Government will consult online gaming industry to set tax rate

uk flagGambling laws in the United Kingdom have been dubbed “outdated” and “ill-equipped” to deal with change and it recommends that the new tax on remote gambling be discussed with the industry. Those were among the findings of a Commons Committee set up to look at the Gambling Act 2005 that some in government felt was outdated in the way that it deals with all sectors of the gambling industry.

Online gambling was one of the main subjects of the consultation and it was agreed that the Department for Culture, Media and Sport, together with the Treasury, failed to set tax at a level attractive enough to keep operators on UK shores. It agrees that a point of consumption tax is the best way to combat this but recommends the Treasury work with the industry to set the tax at the right level. This will discourage a “grey market” to spring up.

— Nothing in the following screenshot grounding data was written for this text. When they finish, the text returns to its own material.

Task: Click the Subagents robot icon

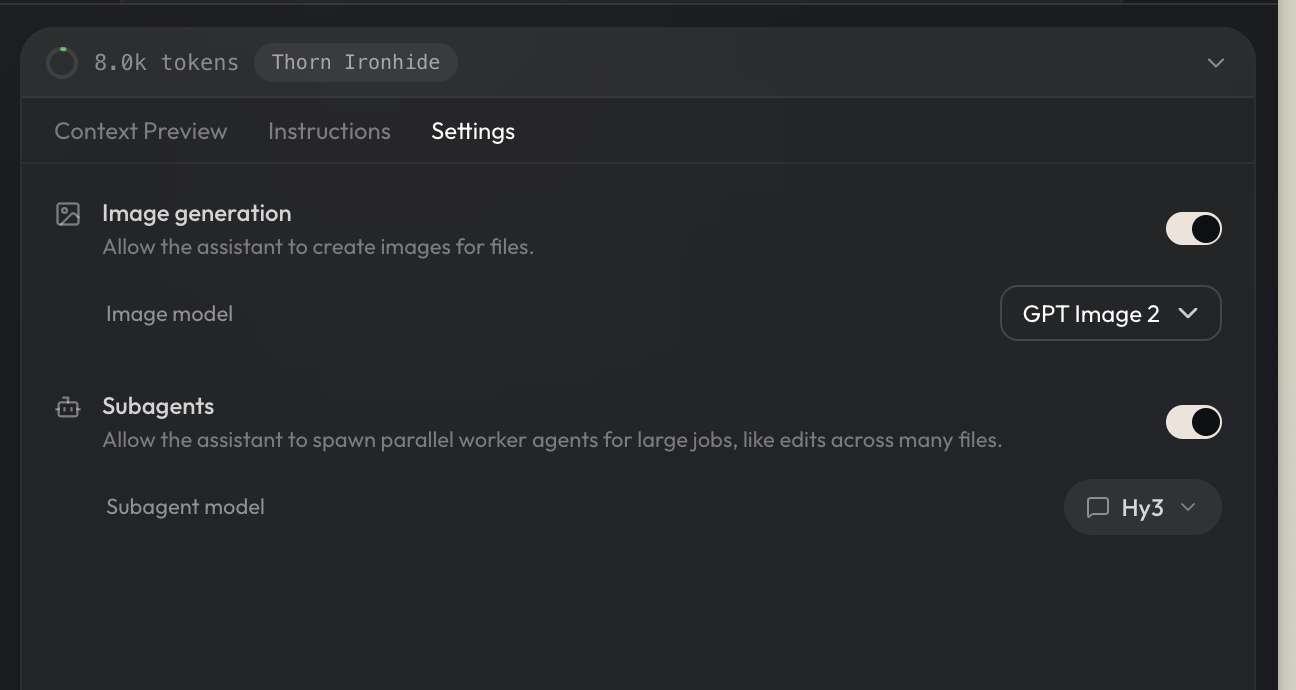Action: click(x=68, y=407)
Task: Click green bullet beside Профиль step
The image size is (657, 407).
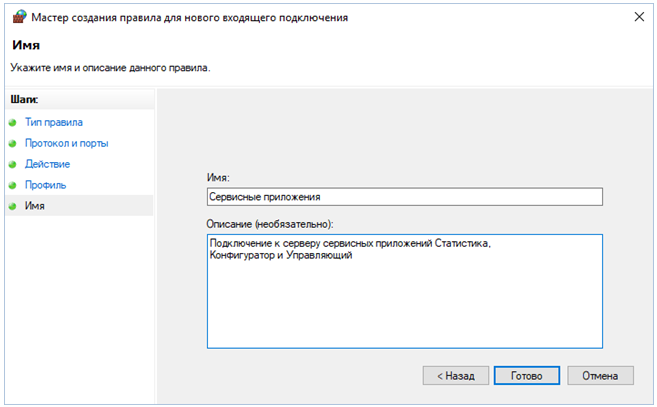Action: [x=13, y=185]
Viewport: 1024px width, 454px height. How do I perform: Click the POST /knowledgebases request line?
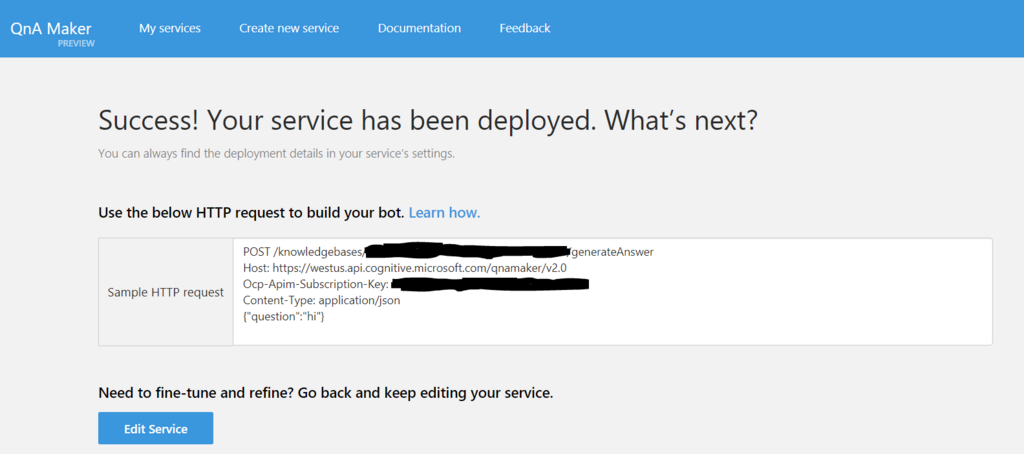coord(302,252)
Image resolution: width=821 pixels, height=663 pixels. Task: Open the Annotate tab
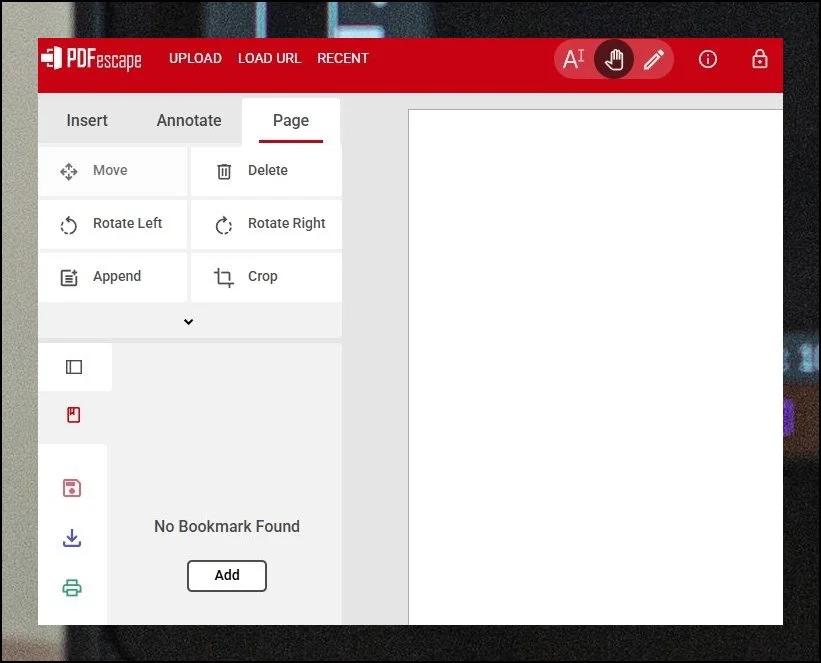click(189, 120)
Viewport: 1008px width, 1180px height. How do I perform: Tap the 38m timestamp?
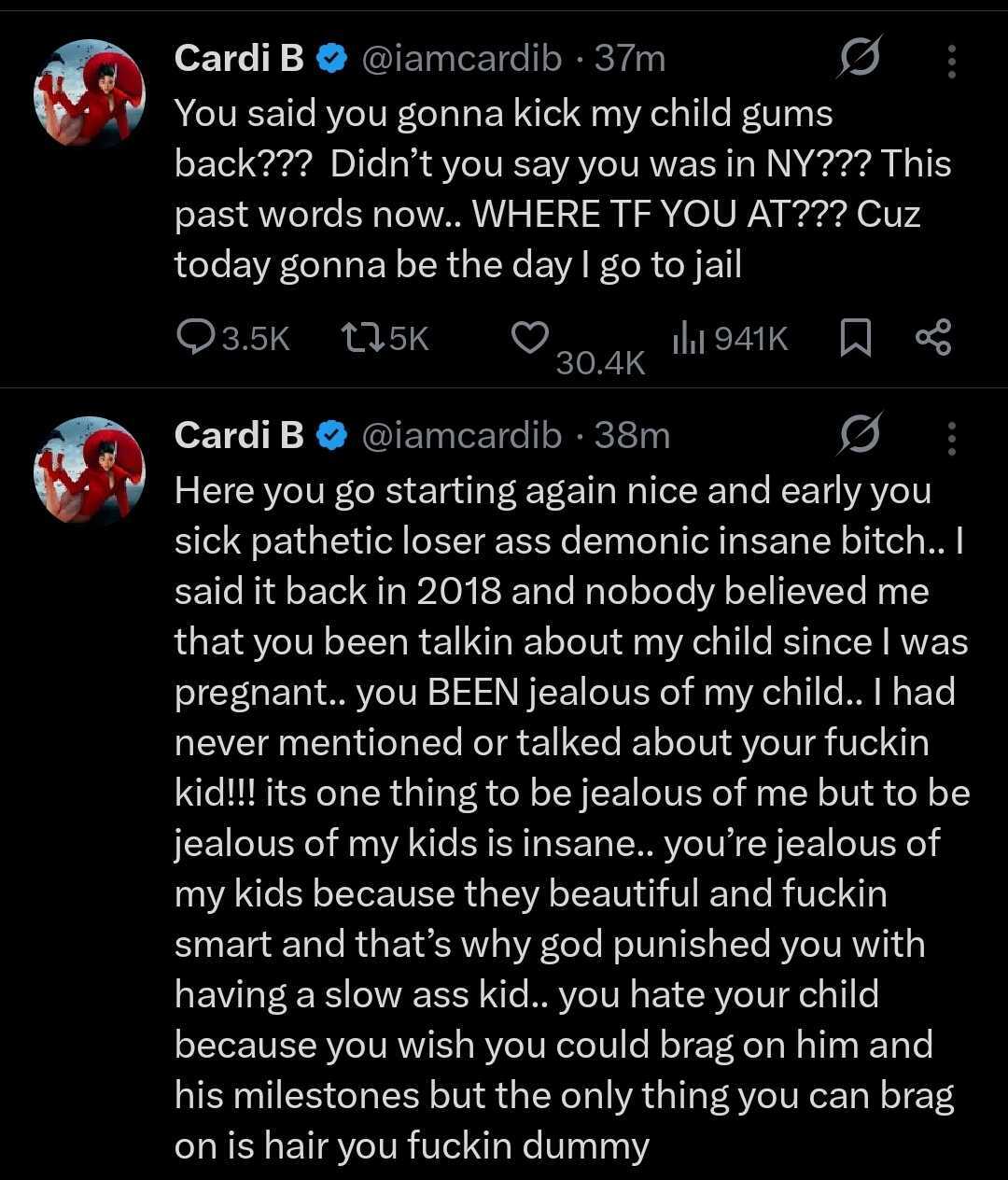coord(632,435)
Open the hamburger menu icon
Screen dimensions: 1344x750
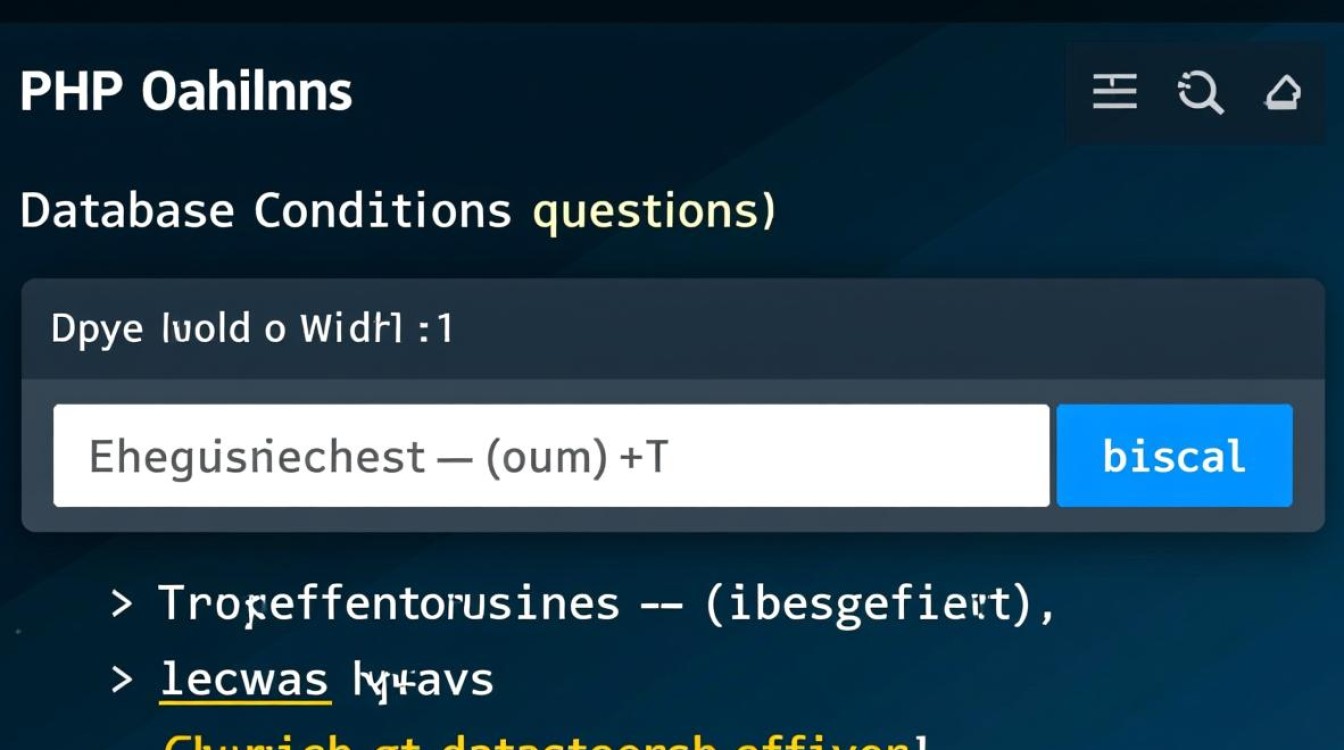click(x=1114, y=93)
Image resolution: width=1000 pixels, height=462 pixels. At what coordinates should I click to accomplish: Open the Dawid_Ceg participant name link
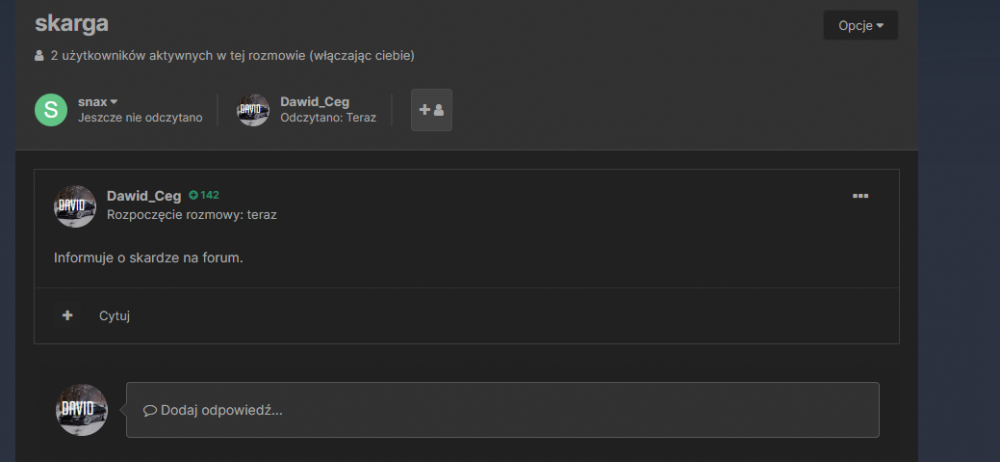(x=315, y=101)
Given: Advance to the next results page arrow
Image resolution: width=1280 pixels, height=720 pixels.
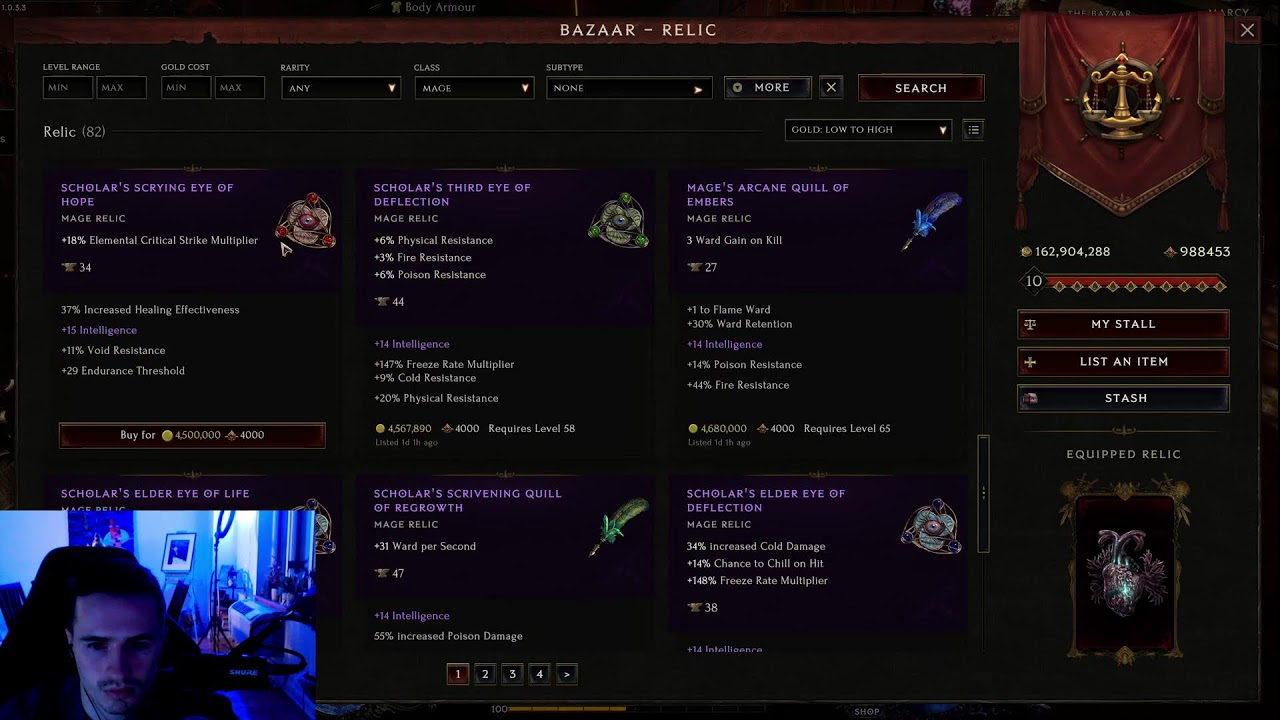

The other main points to come out of the consultation were that gambling regulation should be handed over to local councils so they can use “local knowledge” to assess the impact the industry has in each individual area. A lot of this will have stemmed from the likes of Mary Portas and others complaining about the proliferation of betting shops on the high street. The Commission’s findings state that the restrictions on the amount of machines you can have per shop have meant more shops being built to satisfy the demand for machines amongst punters

The Committee stated that both betting shops and casinos, who until now have only been allowed four B2 (FOBT) gaming machines, should be allowed 20 per premises and this will be controlled by “local authorities”. That same group will also be allowed to decide whether a casino business will be of benefit to the local area in which in will be placed. In order to help iron out the creases for this change to take place the 1968 Act, which licences casinos, should be changed to make them portable. In other words, casinos will be allowed to relocate without the long-winded process that currently exists.

Chair of the Committee, John Whittingdale, added: “The ‘reluctantly permissive’ tone of gambling legislation over the last 50 years now looks outdated.  It is also inadequate to cope with the realities of the global market in online gambling, and even seems ill-equipped to cope with the realities on our high streets. Our general approach in this report has therefore been to support liberalisation of rules and delegation of decisions to those closest to the communities that will be affected.”

Problem gambling was another area the Committee looked at with recommendations put forward that problem gambling amongst children be researched fully. It states they must discover the most effective ways of educating people and a good way to start would be the consult the independent problem gambling charity GamCare. Late last year they submitted a plan to the Department of Education that would educate children on the positive and negative aspects of gambling rather than the widely-favored “abstinence only” education.

Obviously the biggest change here for online gambling firms will be the point of consumption tax and it being discussed by the government, with industry, could be a blessing in disguise.